ALICE AU PAYS DU CHAOS
Alicia en el pais de nunca jamas – Espagne – 2005
Genre : Erotique, Horreur
Dessinateur : Manolo Carot
Scénariste : Manolo Carot
Nombre de pages : 88 pages
Éditeur : Tabou BD
Date de sortie : 02 mai 2023
LE PITCH
Alice se réveille au sein d’une étrange maisonnée. Qui est cette femme attentionnée qui s’occupe d’elle ? Et qui est cette gamine muette qui la regarde avec l’admiration d’une petite sœur ? Mais où est-elle ? En quête d’une réponse à toutes ses questions, c’est le destin qui va lui répondre avec toute la force dont il sait faire usage, l’entraînant dans un monde délirant où le sexe est la monnaie d’échange la plus efficace pour survivre dans ce cauchemar. Bienvenue Alice, au Pays du Chaos.
ça glisse ?
La pauvre petit Alice n’en a décidément pas fini avec le monde pervers de la bande dessinée. On ne compte plus en effet les multiples variations, détournements et autres parodies qui l’entrainent dans des contrées aux merveilles beaucoup plus charnelles qu’autrefois. Et avec Manolo Carot c’est carrément en pleine apocalypse mutante qu’elle découvre les joies (et malheurs) de l’épanouissement sensuel.

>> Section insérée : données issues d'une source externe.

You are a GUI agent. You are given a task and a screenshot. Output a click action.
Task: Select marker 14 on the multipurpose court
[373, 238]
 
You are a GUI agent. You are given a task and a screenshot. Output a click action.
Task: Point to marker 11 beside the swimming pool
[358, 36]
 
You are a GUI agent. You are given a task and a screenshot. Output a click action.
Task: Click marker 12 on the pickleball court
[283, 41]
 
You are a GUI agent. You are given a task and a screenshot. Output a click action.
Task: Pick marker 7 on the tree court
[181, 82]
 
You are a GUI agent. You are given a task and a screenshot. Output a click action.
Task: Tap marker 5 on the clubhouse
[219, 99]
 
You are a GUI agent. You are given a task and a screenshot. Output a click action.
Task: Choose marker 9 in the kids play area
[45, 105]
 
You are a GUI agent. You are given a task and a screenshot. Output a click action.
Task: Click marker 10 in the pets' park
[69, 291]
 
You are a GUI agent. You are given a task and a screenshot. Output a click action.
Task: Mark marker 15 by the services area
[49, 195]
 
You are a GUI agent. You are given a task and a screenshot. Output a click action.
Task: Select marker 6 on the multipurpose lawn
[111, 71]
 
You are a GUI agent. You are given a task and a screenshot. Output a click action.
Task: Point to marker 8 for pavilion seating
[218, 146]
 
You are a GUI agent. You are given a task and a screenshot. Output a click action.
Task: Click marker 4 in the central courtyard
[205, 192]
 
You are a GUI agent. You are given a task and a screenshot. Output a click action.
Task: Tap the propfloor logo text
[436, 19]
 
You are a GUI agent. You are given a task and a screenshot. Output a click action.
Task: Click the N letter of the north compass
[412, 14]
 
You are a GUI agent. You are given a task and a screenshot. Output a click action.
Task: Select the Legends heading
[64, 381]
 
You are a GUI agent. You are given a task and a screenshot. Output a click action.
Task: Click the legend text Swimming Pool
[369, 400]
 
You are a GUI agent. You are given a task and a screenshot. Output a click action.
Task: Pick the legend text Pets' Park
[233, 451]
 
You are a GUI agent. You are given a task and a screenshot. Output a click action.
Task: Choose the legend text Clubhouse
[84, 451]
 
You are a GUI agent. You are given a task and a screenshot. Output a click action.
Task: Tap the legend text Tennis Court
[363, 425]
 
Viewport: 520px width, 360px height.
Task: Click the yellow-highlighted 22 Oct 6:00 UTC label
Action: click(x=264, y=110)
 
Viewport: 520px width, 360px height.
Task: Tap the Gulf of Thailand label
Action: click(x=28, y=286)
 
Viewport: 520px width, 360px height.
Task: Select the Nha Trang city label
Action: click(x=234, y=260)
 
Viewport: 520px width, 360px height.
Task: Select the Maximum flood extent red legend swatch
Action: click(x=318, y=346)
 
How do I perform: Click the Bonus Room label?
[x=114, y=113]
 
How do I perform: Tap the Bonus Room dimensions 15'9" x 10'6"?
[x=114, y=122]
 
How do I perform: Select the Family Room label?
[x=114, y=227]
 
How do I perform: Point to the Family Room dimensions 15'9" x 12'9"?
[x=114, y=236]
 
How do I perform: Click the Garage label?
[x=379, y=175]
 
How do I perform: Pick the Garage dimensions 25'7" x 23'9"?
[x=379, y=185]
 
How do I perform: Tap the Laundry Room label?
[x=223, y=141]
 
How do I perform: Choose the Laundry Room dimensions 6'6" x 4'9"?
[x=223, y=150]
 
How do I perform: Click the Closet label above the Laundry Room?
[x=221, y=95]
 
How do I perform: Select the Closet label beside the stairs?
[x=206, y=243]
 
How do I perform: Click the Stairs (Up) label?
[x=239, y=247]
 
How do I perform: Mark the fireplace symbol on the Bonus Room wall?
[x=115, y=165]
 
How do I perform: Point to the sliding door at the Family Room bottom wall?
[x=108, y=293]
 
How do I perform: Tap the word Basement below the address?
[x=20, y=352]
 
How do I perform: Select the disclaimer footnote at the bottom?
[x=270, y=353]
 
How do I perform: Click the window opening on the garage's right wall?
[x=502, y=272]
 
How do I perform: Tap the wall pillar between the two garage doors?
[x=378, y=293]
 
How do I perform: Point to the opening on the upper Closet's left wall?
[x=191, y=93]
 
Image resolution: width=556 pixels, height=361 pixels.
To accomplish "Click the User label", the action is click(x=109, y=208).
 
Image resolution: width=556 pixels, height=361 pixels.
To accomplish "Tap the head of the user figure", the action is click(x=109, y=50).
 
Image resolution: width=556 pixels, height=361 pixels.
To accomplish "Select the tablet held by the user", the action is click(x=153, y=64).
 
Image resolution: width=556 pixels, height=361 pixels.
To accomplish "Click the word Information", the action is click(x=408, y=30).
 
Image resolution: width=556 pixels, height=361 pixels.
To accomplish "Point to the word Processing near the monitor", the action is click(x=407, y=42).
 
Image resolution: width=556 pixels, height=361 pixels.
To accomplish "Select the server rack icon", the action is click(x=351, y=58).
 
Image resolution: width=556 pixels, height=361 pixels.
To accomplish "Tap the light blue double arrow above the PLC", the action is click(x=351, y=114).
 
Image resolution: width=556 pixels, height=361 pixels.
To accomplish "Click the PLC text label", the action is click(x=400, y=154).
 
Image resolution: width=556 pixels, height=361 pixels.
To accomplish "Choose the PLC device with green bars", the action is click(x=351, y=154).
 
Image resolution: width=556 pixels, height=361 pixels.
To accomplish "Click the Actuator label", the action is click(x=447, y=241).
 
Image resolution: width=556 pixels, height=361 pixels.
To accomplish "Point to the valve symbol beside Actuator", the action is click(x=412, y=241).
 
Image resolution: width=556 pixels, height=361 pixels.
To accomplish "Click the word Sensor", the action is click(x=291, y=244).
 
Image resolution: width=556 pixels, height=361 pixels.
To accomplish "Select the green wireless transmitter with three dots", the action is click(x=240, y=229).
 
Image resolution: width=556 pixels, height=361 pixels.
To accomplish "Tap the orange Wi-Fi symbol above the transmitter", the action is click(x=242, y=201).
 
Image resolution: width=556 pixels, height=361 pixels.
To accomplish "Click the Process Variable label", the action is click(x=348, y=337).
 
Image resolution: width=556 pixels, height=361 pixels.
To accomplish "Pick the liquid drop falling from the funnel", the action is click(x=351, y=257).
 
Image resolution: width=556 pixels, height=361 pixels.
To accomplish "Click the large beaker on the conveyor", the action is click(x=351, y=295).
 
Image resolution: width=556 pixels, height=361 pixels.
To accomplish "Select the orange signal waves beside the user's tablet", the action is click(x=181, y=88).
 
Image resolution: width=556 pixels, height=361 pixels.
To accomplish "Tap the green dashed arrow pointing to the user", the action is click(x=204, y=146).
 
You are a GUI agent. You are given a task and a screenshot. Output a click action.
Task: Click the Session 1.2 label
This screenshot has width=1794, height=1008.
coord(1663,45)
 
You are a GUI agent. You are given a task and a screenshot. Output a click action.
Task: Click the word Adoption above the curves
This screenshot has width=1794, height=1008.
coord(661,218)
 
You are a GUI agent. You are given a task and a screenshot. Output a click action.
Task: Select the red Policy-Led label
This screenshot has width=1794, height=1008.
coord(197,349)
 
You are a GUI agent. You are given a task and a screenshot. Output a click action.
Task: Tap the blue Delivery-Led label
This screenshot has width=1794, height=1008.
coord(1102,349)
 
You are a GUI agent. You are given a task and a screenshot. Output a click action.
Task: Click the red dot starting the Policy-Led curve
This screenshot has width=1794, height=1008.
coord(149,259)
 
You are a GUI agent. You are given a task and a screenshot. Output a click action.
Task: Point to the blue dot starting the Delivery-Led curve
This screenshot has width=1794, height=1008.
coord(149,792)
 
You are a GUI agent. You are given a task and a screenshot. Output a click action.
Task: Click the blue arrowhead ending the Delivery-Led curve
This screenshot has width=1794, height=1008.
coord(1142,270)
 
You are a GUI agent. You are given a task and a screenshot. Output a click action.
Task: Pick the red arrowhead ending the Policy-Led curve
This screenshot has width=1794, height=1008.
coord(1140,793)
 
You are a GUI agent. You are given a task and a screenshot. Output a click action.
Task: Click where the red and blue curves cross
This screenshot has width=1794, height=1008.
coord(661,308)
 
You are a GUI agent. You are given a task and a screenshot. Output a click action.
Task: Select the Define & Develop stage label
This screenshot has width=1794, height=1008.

D’ailleurs en dehors d’un titre qui annonce la couleur et quelques références très discrètes en cours de route il faut vraiment être un acharné pour reconnaitre la structure du conte, déjà délurée, de Lewis Carol. Sans doute que dans cette séquestration où Alice et sa comparse muette se retrouvent à cohabiter avec une nymphomane droguée par un savant pervers peut s’apparenter à la fameuse cérémonie du thé ou quelques souvenirs échangés avec un groupe de survivants (qui ne parlent bien entendu que de cul) peut avoir quelques liens avec le tribunal final, mais il faut tout de même tirer les cheveux jusqu’aux racines. De toute façon, cette Alice là est brune et n’a rien de l’innocente gamine bien apprêtée, et si elle se réveille amnésique dans une réalité des plus chaotiques et dangereuses, elle se souvient encore de deux trois petites choses de ses cours d’histoires naturelles. Pré-publié dans les pages de la revue Kiss Comix, Alice au pays du chaos se structure comme une succession de scénettes pas toujours imbriquées les unes dans les autres, suivant l’échappée de la sympathique demoiselle dans un monde où les mâles ont rapidement tendance à se transformer en bandards fous violant tout ce qui bouge. Pas que des inconvénients aux situations tant ils deviennent imaginatifs, performants et méchamment membrés, mais comme ils ont aussi tendance à bouffer ensuite leurs partenaires…
Rabbit Hole
Pas qu’un scénario prétexte, car on sent bien que l’auteur tente parfois de donner un peu plus d’épaisseur à son récit avec une certaine montée en puissance quasi-biblique dans la dernière partie ou quelques tentatives de creuser un chouia les liens entre certaines des autres survivantes croisées en cours de route, mais le sexe prend beaucoup de place dans une trame qui va déjà vite. Ça baise dans tous les sens, dans toutes les positions, seuls ou à plusieurs avec même quelques délires limites manga, et les pages se tournent d’autant plus vite. En dehors de ces prouesses sexuelles, l’album vient surtout titiller en effet les souvenirs bisseux des lecteurs rompus aux récits horrifiques et gores (attention c’est violent !) et aux amoureux de films de zombies qui reconnaitront de multiples allusions au mythique Dawn of the Dead de George A. Romero… les galipettes effrénées en plus. Pas si original que cela finalement à l’arrivée, mais si Alice au pays du chaos a connu un certain succès à sa première sortie c’est clairement grâce au talent de Manolo Carot, ou Man comme il signe parfois, maniant avec talent la palette graphique, multipliant les angles de vue acrobatique et imposant un style particulièrement vif et charnel aux contours légèrement japonisant.
Des planches détonantes et pourtant le dessinateur en était presque à ses débuts puisqu’il s’est depuis régulièrement affranchi du porno avec des albums solo comme le très réussi La Chute de Dante (publié chez Glénat) ou en reprenant avec talent les dessins de l’adaptation de Millenium par Sylvain Runberg. Les superbes tableaux inédits proposés en fin de cette réédition et la nouvelle couverture qui claque démontre largement la maturation de l’artiste.